::: Фрагмент текста :::

Забавный робот на 3 сервах


Посмотрите какого забавного ползающего робота робота можно сделать всего на трёх сервомашинках.

Код скечта для Arduino:

/*
 ATLAS HEXAPOD
 3 servo 6 leg robot control
 Cobbled together by Jim Watt
 www.clockworkrobot.com
*/

int servoPin1 = 0;     // Control pin for middle servo motor
int servoPin2 = 1;     // Control pin for servo motor
int servoPin3 = 2;     // Control pin for servo motor

int LeftFeeler = 3;     // Left Feeler
int RightFeeler = 4;     // Right Feeler

int RightLED = 8;     // Right LED
int LeftLED = 9;     // Left LED

// Servo 1, middle legs
int MinPulseS1 = 1390;   // Minimum servo position. 1400 default. 900 is absolute min
int MidPulseS1 = 1570;   // Middle servo position. 1550 default
int MaxPulseS1 = 1750;  // Maximum servo position 1700 default. 21100 is absolute max

// Servo 2 and 3, outer legs
int MinPulseS23 = 1100;   // Minimum servo position. 1100 defauls.
int MidPulseS23 = 1400;   // Middle servo position. 1400 defauls.
int MaxPulseS23 = 1700;  // Maximum servo position. 1700 defauls.

:::

* Задание A:
Перескажите короче абзац текста о роботе, начинающийся словами «Посмотрите какого забавного», сохранив его основные сведения.
Текст о роботе и записи представляют собой независимые друг от друга материалы.

::: Исходные записи :::

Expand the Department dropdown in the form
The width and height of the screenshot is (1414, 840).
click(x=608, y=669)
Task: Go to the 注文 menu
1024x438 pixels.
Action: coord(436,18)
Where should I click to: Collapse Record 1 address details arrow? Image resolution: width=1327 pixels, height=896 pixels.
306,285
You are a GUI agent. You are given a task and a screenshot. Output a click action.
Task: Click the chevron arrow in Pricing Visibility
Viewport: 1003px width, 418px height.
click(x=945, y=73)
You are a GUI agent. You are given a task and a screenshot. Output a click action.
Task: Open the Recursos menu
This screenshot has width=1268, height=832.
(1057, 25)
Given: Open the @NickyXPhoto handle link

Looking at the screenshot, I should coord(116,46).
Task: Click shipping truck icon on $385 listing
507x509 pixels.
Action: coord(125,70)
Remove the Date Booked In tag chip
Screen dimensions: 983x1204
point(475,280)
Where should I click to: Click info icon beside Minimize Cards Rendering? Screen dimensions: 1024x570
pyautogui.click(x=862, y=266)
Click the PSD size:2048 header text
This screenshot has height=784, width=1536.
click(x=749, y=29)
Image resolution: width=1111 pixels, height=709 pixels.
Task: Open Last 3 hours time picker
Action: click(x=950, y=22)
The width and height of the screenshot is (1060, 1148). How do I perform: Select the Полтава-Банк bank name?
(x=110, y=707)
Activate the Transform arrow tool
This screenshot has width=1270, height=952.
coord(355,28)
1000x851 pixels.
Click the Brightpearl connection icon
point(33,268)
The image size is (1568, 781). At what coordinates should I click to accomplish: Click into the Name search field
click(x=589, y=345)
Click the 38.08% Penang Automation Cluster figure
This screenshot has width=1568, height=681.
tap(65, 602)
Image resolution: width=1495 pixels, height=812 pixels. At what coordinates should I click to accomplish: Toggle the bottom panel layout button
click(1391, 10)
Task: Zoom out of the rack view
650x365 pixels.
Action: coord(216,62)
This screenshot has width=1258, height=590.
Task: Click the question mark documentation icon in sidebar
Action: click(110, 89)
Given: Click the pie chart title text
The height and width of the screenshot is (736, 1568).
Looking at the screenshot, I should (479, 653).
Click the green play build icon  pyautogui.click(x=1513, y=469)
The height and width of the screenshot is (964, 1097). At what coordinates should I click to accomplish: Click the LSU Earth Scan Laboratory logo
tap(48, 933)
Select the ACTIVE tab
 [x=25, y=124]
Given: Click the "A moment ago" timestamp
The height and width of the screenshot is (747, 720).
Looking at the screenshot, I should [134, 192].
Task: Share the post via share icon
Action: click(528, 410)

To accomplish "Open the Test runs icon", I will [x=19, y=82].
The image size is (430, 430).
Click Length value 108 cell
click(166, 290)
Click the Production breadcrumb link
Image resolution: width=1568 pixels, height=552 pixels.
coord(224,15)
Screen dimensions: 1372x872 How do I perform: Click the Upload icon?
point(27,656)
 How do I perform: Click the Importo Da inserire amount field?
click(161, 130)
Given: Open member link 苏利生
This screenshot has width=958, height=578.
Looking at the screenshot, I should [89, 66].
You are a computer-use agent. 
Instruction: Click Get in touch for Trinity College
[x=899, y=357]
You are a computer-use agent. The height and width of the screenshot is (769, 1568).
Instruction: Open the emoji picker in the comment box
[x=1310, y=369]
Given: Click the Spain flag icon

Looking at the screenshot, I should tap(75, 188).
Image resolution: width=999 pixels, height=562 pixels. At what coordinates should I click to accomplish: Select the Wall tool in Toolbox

:::

* Задание B:
Извлеките из записей все строки, содержащие слово «Open», учитывая регистр букв.

* Решение A:
Всего из трёх сервомашинок можно собрать забавного ползающего робота.

* Решение B:
Task: Open the Recursos menu
Given: Open the @NickyXPhoto handle link
Task: Open Last 3 hours time picker
To accomplish "Open the Test runs icon", I will [x=19, y=82].
Given: Open member link 苏利生
Instruction: Open the emoji picker in the comment box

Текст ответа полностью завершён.